Complete task → Reflect (takeaway) → Archive to TASK-ARCHIVE.md
                                          ↓
                            Session-end Improvement Scan
                                          ↓
                            Route to: skill update | CLAUDE.md fix
                                      hook addition | feedback memory
  • PROGRESS.md — rolling board of 5–7 active tasks, automatically archived when done
  • TASK-ARCHIVE.md — project-permanent learning corpus with metadata per task (operator, model, outcome, takeaway)
  • Task Completion Flow — mandatory reflect → archive → trim → backfill cycle
  • Improvement Scan — session-end triage that routes learnings into concrete improvements
  • Quality hooks — automated typecheck gates, PROGRESS.md reminders, archive enforcement

The archive is the flywheel: tasks generate takeaways, takeaways reveal patterns, patterns become improvements, improvements prevent future issues.


Why This Tech Stack?

| Choice | Why | |--------|-----| | React | The dominant UI library. 3M+ weekly npm downloads. Massive ecosystem, talent pool, and tooling | | Redux Toolkit | Predictable state management with a complete information cycle. Time-travel debugging.

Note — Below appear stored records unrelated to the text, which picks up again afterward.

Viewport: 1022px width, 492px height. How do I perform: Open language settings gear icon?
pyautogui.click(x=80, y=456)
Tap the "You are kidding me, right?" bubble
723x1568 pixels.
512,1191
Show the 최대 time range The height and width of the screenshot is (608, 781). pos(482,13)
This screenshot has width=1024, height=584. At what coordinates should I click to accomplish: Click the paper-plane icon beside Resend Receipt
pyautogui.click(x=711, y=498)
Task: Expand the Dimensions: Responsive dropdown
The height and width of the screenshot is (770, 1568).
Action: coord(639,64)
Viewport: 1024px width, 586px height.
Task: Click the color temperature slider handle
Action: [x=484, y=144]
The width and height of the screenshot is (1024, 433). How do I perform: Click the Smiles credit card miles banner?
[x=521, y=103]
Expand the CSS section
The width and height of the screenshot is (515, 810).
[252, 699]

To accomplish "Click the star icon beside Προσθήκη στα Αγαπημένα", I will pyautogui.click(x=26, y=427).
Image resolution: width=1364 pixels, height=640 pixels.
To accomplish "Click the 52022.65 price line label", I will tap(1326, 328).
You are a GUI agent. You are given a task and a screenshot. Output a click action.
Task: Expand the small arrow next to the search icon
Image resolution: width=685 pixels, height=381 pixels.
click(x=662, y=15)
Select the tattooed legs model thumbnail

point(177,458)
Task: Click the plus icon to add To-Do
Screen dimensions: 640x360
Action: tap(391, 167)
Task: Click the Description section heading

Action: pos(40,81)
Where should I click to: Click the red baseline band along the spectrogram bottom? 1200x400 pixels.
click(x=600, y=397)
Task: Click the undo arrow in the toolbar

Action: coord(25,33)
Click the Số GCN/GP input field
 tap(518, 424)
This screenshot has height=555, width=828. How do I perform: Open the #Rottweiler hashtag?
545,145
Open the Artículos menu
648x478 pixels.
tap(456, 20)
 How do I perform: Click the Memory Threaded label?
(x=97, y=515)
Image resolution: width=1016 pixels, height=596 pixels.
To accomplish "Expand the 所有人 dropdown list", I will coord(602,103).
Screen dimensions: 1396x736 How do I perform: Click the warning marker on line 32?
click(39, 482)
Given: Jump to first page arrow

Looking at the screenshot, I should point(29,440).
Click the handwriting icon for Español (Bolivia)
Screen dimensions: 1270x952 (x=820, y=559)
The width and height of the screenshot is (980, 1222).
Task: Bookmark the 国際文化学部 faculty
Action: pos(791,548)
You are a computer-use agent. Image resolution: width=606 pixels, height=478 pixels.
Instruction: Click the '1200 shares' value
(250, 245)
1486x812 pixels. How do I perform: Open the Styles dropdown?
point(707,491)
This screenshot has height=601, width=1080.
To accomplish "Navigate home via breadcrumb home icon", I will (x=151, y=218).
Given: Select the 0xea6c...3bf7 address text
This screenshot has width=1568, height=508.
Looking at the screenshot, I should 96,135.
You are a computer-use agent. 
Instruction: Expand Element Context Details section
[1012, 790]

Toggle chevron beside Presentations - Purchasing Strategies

The most predictable tool — and predictability matters when half your team is AI agents | | Listener Middleware | RTK's built-in replacement for thunks/sagas. Listeners react to any action, run async logic, and dispatch results. No extra dependencies | | styled-components | Co-located styles with full CSS power. Class-based state styling. No Tailwind utility soup in your semantic JSX | | Vite | Sub-second HMR. Native ESM. The build tool that doesn't make you wait | | TypeScript | Strict mode. Types are documentation that the compiler enforces | | Vitest | Vite-native testing. Fast, compatible with Jest APIs, zero config |

Who uses React + Redux?

This isn't a niche stack. It's battle-tested at the largest scale:

  • Netflix — Redux + redux-observable for concurrent async streams across their web UI
  • Uber — Built Fusion.js, an entire framework with Redux as a first-class citizen. Hundreds of internal apps
  • Shopify — Migrated their POS app from vanilla Redux to Redux Toolkit. Published a detailed case study
  • Airbnb — Redux for committed/shared state, React state for ephemeral UI interactions
  • Twitter/X — Normalized entity store with ID-based relationships across timelines
  • Dropbox — Built the Rondo Framework on top of Redux to solve type-safe code splitting

One More Thing

Why "Ripe"?

Because the architecture is ready. Not green, not overcooked — ripe. Ready to be picked up and used. Ready to grow. Ready for whatever comes next.

The Ripe Method doesn't fight the future. It embraces it. When AI agents became the new team members in 2025, Ripe codebases were already structured for them — predictable, navigable, and simple enough that a fresh context window produces correct code on the first try.

That's not an accident. That's what happens when you optimize for maintenance from day one.